[Exercise details]
Restate the listing below word for word; no picture is to be carried over.

[Dataset records]
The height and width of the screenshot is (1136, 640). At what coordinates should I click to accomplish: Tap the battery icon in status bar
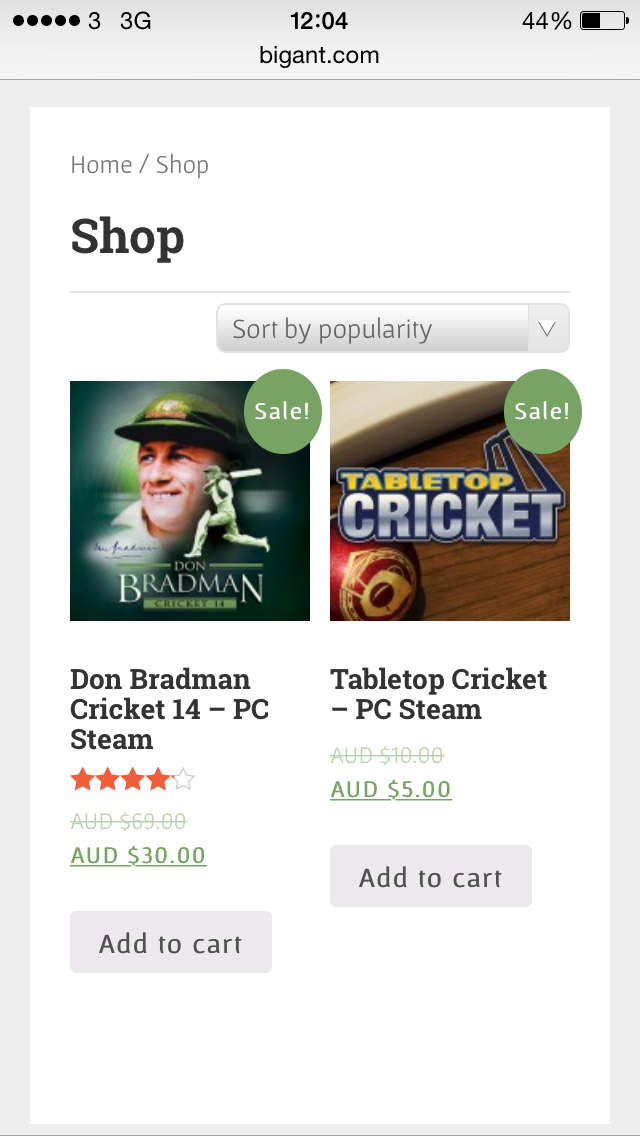[604, 20]
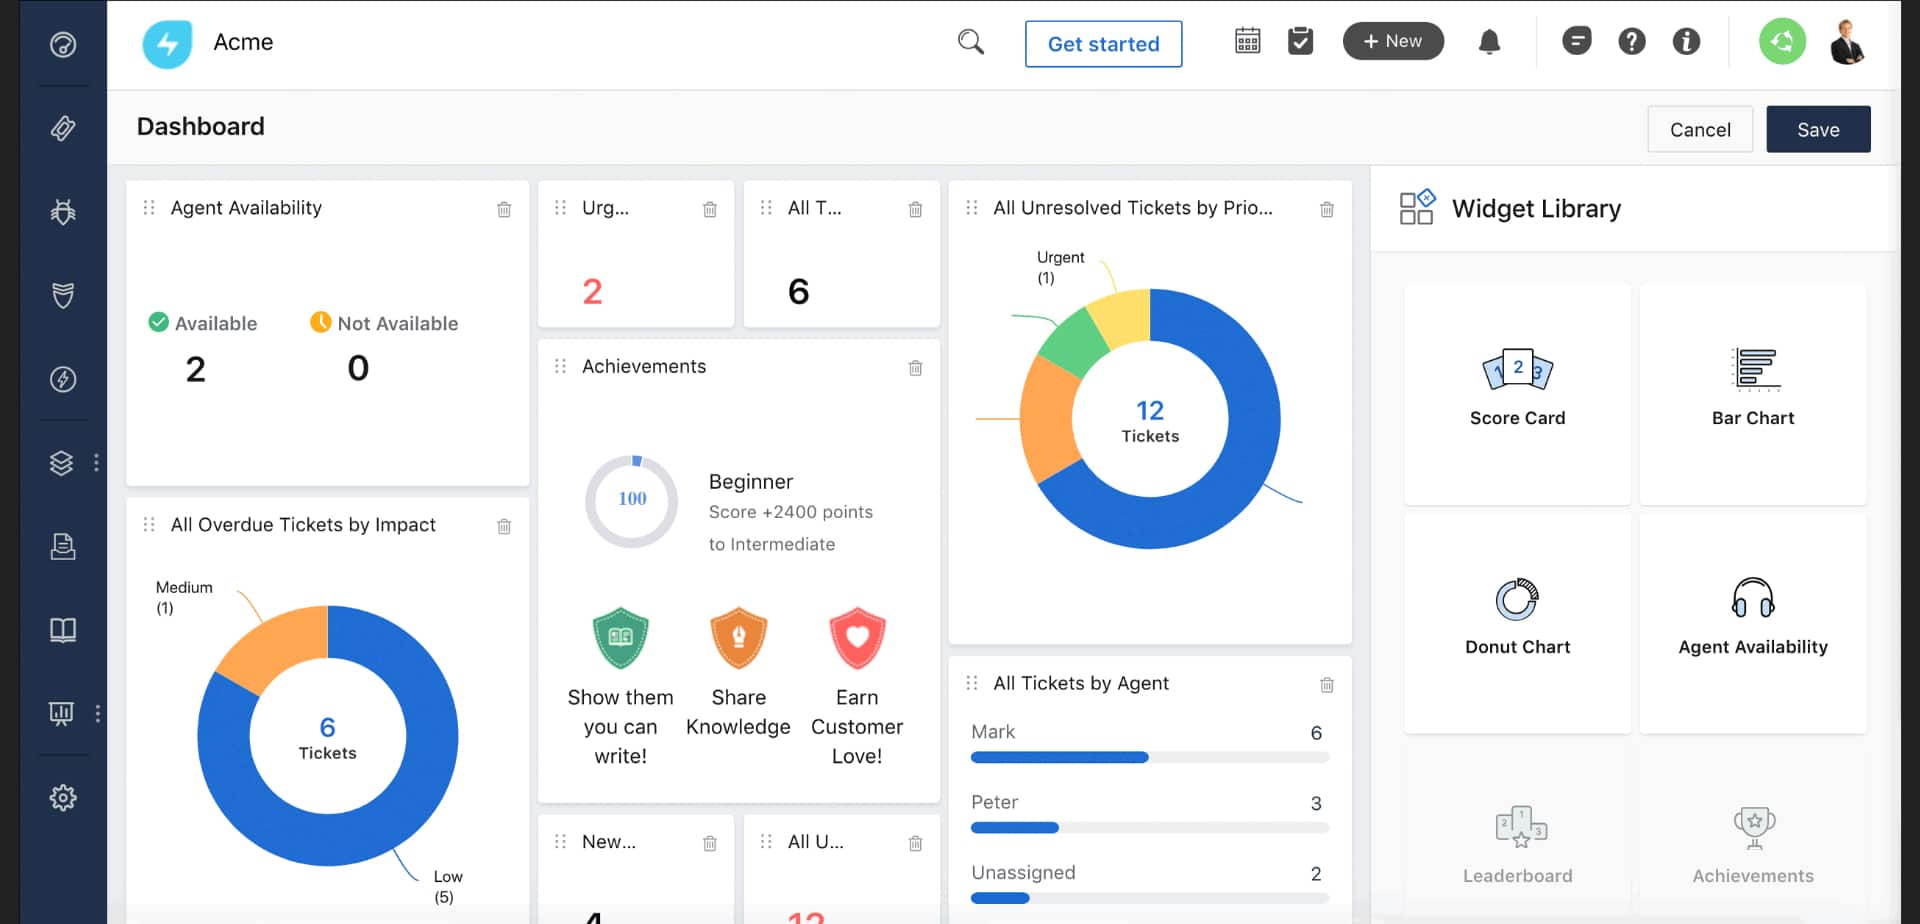Click the Get started button
This screenshot has width=1920, height=924.
pyautogui.click(x=1103, y=44)

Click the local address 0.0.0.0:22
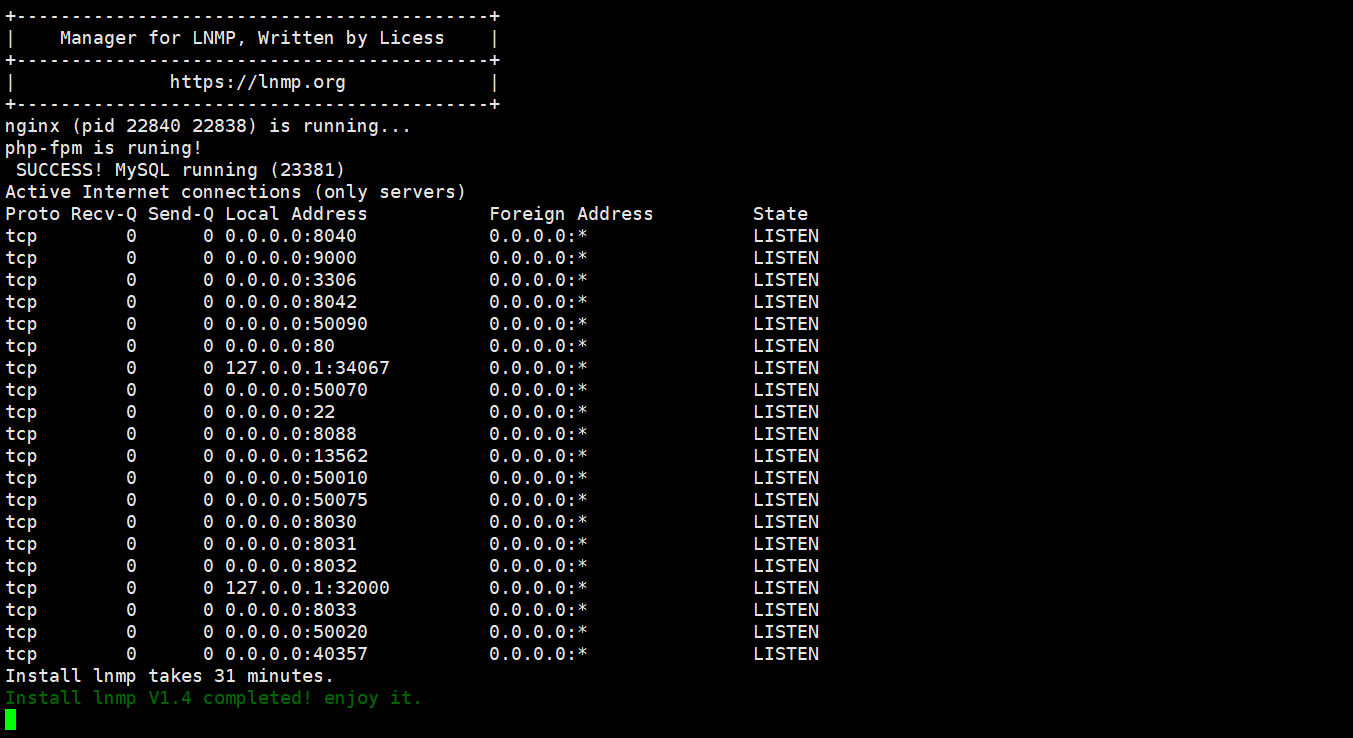(279, 412)
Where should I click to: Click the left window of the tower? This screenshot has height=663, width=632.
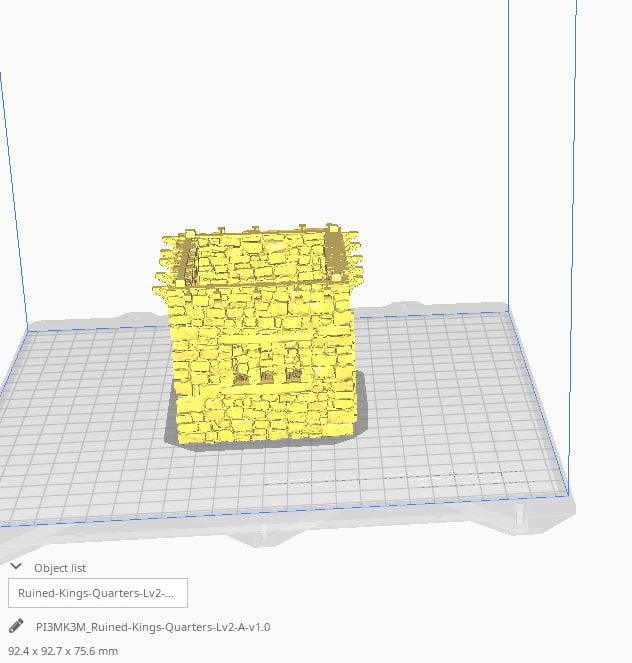243,378
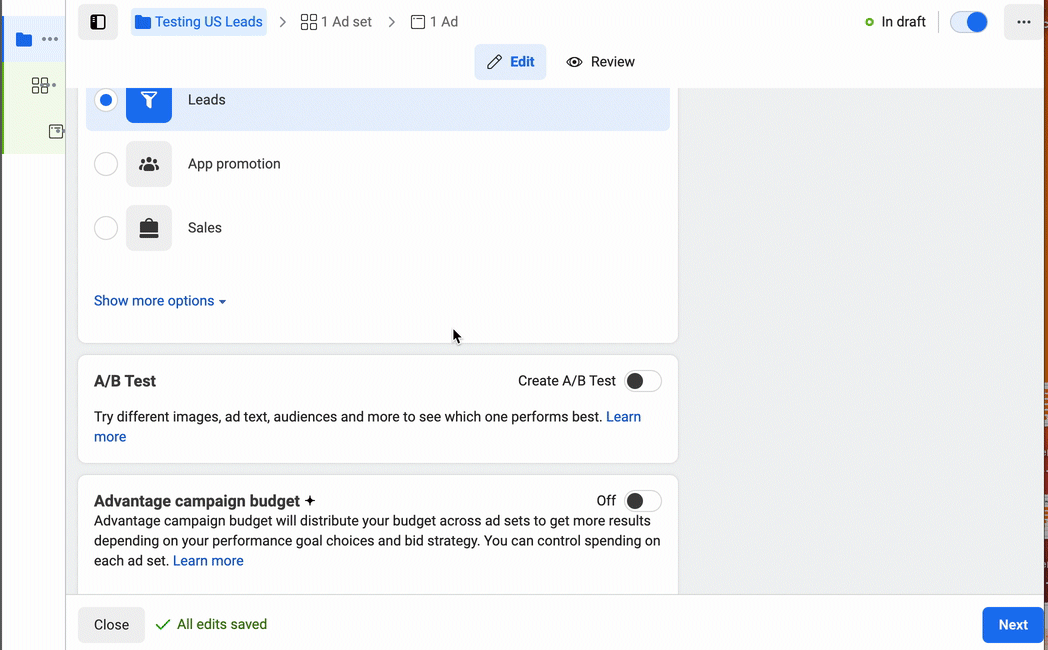Click the Leads funnel icon

149,100
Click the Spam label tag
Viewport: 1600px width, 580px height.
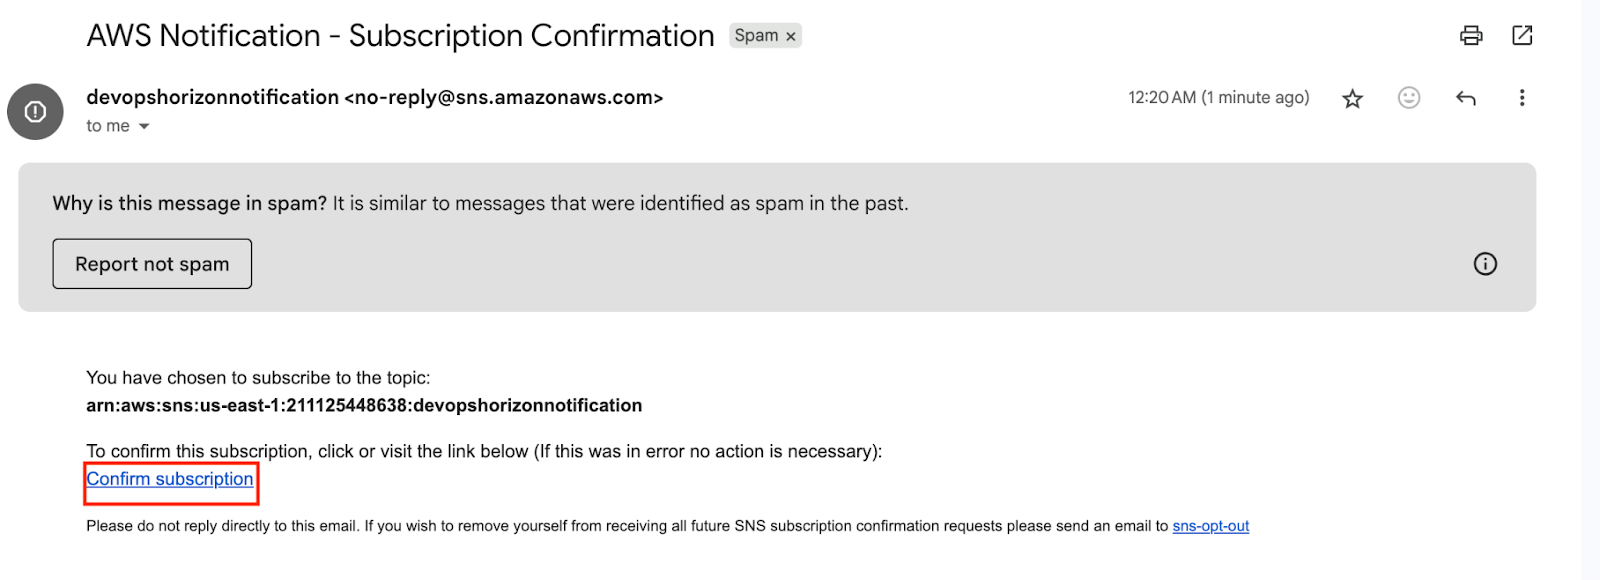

[Result for this task]
The height and width of the screenshot is (1136, 640). At what coordinates should I click to accomplish: Tap the battery icon in status bar
[604, 20]
Click the Get started button
This screenshot has width=1920, height=924.
pyautogui.click(x=1103, y=44)

Click the local address 0.0.0.0:22
(279, 412)
Where should I click to: Click the left window of the tower? This screenshot has height=663, width=632.
243,378
Click the Leads funnel icon

149,100
Click the Spam label tag
Viewport: 1600px width, 580px height.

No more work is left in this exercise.